PROBLEM REQUIREMENTS:
Copy the rows below word for word, leaving out the pictures.

MATERIAL FOR THE TASK:

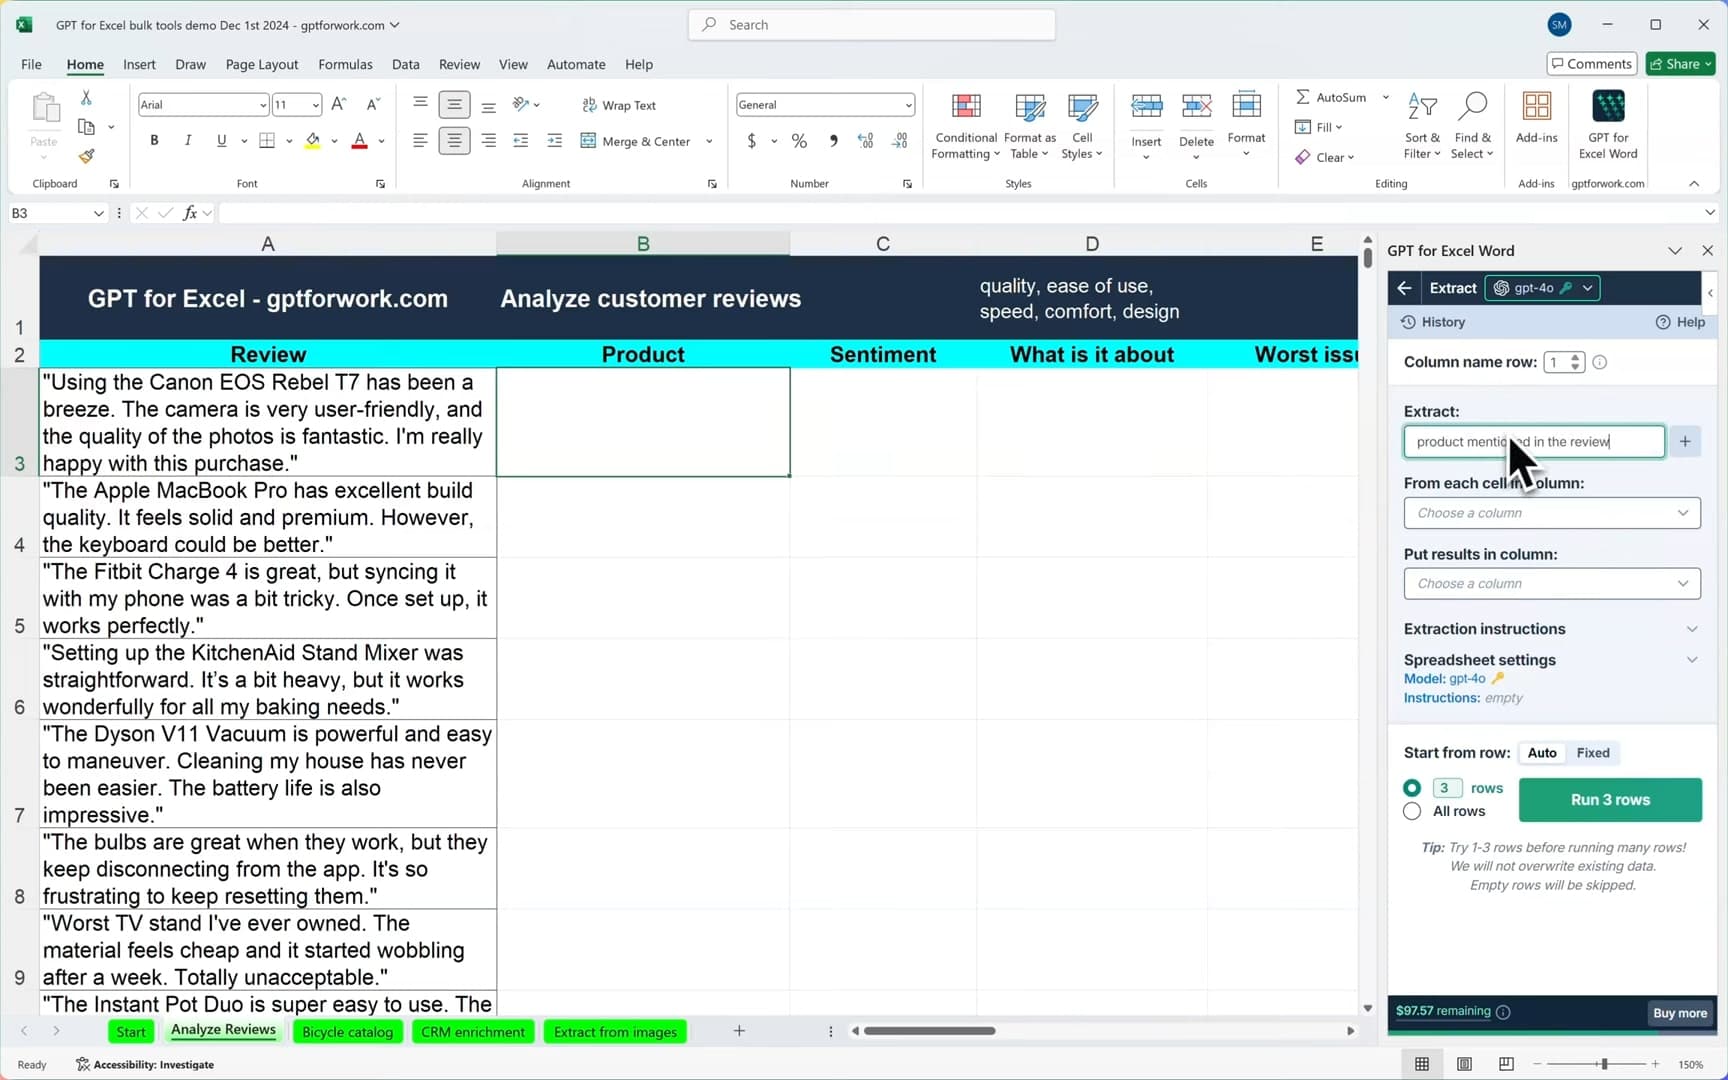Click the Cell Styles icon
Image resolution: width=1728 pixels, height=1080 pixels.
point(1082,125)
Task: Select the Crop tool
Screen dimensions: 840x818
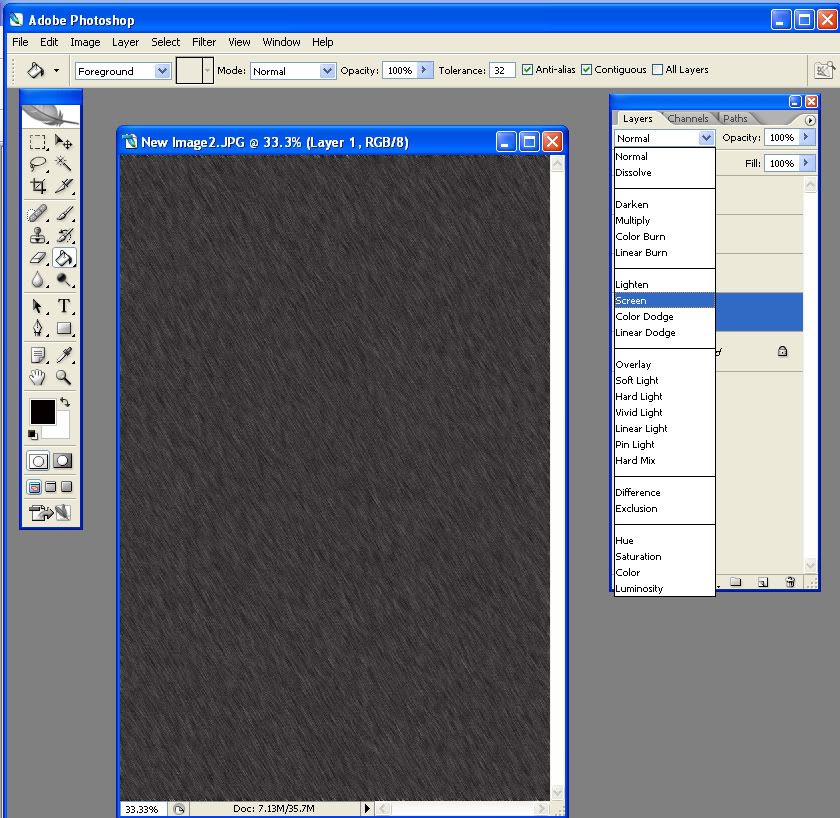Action: (38, 186)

EXERCISE RESPONSE:
Click the Cell Styles icon
Image resolution: width=1728 pixels, height=1080 pixels.
point(1082,125)
Task: Select the Crop tool
Screen dimensions: 840x818
Action: (38, 186)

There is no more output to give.